Der Autor hat fast drei Jahre als Vertreter bei zwei der renommiertesten Finanzdienstleistern gearbeitet. In einer Reportage beschreibt er die menschenverachtenden Praktiken des Strukturvertriebs und der Finanzberatung: wie Mitarbeiter und Kunden zu Opfern werden und wie man sich vor den Manipulationen schützen kann.
Rezensionsnotiz zu
Süddeutsche Zeitung, 25.02.2002
Dieses zwischen "Roman und Sachbuch" changierende Werk hat Rezensentin Simone Gröneweg die Augen über die zweifelhafte Branche der Finanzberater geöffnet.
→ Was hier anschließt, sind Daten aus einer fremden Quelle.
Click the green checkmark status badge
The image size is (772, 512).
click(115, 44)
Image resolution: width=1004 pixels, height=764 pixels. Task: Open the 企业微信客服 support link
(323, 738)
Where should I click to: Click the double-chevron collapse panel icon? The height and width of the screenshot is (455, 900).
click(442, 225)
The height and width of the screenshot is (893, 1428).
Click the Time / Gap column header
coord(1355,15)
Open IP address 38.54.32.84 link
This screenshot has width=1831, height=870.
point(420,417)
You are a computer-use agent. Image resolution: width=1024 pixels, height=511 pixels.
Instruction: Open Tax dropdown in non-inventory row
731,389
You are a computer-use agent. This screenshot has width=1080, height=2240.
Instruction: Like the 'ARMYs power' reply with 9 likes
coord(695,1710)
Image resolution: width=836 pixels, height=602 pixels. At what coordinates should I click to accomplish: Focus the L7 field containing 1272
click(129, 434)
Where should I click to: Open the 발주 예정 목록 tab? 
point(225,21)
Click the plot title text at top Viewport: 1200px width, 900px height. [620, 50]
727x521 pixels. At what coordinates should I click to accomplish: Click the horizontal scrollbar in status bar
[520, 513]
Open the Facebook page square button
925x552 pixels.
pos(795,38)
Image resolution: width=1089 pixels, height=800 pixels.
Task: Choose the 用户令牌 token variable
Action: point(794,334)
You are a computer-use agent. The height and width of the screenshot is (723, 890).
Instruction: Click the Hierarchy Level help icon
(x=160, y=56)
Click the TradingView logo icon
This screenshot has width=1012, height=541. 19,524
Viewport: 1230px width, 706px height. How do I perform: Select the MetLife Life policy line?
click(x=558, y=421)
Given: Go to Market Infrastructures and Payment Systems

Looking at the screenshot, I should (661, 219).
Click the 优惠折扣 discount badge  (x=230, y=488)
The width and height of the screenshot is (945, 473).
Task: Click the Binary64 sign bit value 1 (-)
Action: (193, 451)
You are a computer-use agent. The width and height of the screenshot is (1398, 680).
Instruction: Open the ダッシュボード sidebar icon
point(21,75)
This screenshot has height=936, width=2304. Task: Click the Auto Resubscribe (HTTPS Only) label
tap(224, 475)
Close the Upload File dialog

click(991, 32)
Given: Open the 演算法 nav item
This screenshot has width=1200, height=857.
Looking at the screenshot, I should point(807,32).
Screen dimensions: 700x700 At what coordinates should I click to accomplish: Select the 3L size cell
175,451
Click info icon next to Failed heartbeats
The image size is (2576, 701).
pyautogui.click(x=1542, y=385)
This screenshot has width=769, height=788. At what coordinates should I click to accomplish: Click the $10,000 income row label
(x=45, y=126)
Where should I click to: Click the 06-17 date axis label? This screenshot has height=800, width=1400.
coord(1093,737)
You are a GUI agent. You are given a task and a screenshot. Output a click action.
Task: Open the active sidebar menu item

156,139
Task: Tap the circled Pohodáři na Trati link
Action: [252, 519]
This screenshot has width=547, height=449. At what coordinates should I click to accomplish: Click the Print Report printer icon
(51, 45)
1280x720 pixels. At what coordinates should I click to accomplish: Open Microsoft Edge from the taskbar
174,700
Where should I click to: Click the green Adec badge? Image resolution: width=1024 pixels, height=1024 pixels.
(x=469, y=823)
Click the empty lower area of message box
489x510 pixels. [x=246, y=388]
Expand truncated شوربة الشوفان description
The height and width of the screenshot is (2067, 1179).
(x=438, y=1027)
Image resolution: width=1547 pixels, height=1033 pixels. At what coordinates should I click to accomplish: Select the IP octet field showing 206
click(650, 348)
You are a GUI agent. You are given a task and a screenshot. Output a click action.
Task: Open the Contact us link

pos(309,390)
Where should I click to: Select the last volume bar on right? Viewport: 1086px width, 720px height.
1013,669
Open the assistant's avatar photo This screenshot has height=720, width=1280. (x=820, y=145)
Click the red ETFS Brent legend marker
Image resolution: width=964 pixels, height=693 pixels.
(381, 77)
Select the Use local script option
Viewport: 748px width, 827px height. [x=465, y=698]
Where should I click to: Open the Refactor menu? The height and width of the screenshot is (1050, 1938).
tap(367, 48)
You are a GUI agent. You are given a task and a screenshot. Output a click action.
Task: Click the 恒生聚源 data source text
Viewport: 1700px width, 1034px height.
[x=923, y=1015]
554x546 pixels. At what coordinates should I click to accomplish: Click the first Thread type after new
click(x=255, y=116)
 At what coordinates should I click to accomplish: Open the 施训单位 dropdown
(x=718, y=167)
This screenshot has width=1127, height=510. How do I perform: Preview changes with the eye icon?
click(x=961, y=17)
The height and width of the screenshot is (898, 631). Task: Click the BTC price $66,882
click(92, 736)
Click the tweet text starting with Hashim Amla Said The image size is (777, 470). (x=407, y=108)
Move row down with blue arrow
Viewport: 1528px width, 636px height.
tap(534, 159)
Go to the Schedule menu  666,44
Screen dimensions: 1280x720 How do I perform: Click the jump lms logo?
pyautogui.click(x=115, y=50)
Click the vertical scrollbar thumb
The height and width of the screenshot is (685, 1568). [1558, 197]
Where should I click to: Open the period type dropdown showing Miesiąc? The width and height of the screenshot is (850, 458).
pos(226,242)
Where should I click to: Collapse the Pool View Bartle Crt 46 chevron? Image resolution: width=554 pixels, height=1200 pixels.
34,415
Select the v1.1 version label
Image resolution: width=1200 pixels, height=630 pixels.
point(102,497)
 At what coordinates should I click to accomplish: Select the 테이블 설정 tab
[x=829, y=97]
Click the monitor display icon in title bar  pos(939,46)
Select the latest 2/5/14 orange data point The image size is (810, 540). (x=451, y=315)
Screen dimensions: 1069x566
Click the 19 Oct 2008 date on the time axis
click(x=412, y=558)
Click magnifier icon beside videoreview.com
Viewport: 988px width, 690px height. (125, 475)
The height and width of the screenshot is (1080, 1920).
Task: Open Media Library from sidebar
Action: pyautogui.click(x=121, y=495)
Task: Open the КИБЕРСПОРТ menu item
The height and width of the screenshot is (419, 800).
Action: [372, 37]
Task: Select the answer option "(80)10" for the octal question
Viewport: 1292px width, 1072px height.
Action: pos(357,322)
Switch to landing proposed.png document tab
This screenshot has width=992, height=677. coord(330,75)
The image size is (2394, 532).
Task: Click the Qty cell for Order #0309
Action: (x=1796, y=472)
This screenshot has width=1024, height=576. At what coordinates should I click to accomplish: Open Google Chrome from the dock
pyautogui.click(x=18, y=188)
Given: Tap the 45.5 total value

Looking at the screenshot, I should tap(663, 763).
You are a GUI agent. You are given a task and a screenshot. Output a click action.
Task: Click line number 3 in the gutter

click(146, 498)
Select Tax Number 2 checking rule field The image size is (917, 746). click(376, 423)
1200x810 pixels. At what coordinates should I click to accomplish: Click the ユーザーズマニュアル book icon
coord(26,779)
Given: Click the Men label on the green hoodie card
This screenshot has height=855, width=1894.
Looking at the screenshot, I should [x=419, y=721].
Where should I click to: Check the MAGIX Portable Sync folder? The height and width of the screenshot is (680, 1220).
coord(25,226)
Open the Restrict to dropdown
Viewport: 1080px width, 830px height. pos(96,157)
Sie lobt den unter Pseudonym schreibenden Autor, der selbst in diesem Beruf gearbeitet hat, für die Vermittlung von Insider-Wissen und findet vor allem die Passagen am "interessantesten", in denen die Methoden der Mitarbeiterschulungen beschrieben werden. Zu bemängeln hat die Rezensentin allerdings die allzu oberflächliche Zeichnung vieler Figuren, die stets als reine "Opfer" dargestellt würden. Die verständliche Darstellung der "Problematik der Branche", die auf "Fachjargon" verzichtet, wird dagegen von ihr gelobt. Darüber hinaus erscheine das Buch genau zum "richtigen Zeitpunkt", was sein "größtes Plus" sei.